Lines where the string "under" appears are to be copied from the entries below.

Collected data entries:
· · · · ·
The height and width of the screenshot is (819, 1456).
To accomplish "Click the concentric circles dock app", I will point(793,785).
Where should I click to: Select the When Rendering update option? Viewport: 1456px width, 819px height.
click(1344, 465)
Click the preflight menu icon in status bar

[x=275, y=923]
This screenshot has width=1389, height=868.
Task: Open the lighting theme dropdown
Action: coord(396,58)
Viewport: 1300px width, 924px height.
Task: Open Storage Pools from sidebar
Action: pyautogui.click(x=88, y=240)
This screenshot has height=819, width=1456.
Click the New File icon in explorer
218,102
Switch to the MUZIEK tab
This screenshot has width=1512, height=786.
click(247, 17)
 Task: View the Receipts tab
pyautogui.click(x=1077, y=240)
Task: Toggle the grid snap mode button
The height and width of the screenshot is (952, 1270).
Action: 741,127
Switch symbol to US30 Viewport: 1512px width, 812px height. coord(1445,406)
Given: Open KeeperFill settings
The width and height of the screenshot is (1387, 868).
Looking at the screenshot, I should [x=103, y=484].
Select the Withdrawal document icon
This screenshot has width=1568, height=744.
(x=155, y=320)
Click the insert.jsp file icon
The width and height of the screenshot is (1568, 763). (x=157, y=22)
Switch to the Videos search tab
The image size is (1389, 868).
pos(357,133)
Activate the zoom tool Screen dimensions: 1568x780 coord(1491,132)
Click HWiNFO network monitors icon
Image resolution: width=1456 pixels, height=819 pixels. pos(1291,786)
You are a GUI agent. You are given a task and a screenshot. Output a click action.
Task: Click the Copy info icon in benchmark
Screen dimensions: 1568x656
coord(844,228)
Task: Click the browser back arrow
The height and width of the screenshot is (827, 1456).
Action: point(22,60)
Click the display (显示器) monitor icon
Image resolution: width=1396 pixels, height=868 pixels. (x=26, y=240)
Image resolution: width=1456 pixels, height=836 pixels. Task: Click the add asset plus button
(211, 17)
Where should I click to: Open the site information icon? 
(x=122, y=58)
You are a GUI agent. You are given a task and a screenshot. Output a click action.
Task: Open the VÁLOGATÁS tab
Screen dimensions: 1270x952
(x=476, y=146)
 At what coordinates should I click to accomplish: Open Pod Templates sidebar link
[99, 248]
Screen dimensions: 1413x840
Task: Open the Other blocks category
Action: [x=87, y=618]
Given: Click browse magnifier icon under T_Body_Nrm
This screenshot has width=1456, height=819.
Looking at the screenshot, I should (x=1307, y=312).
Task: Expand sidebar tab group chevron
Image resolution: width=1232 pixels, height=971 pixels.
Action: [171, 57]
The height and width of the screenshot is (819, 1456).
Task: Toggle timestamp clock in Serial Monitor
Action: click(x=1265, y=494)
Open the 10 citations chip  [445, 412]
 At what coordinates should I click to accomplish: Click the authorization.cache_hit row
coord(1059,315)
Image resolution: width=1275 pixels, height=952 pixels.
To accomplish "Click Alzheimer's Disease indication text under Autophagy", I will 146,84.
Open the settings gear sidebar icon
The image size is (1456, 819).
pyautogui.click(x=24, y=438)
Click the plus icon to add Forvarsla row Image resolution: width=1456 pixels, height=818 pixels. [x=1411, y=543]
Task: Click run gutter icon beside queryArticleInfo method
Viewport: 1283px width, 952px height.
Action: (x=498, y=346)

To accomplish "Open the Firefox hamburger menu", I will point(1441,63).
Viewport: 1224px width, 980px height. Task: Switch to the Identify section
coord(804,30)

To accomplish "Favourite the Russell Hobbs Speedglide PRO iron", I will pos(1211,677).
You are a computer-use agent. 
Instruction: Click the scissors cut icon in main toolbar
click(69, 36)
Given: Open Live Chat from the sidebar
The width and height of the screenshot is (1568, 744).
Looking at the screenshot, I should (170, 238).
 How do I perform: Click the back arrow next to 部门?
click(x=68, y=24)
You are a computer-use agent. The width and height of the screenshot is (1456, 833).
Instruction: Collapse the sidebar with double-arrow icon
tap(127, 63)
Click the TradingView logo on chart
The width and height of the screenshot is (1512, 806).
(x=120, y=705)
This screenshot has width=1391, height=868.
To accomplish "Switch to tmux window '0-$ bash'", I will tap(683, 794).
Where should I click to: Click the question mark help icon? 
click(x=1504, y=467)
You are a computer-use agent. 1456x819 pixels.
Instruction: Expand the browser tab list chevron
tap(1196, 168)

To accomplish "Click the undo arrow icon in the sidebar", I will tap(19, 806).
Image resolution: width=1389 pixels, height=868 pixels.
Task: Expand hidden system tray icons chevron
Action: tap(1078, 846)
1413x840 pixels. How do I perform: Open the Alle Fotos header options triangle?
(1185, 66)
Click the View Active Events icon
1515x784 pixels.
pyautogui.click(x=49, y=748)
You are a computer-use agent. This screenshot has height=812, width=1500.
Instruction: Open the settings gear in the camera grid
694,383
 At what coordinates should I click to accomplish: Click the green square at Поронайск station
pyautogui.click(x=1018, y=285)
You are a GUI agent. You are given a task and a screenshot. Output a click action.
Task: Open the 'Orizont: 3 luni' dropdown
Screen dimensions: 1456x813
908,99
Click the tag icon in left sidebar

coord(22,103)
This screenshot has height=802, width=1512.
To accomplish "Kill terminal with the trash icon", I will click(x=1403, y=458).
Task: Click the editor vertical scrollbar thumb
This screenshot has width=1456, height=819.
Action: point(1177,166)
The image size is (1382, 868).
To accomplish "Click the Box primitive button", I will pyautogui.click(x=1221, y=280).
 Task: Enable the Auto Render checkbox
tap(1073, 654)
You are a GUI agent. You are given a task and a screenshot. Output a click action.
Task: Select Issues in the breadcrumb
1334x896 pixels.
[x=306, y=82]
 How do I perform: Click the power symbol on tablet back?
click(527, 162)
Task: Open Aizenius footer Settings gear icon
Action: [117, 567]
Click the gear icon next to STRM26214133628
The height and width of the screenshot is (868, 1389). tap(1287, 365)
· · · · ·
Result for this task:
Given: Click browse magnifier icon under T_Body_Nrm
To accomplish "Click Alzheimer's Disease indication text under Autophagy", I will 146,84.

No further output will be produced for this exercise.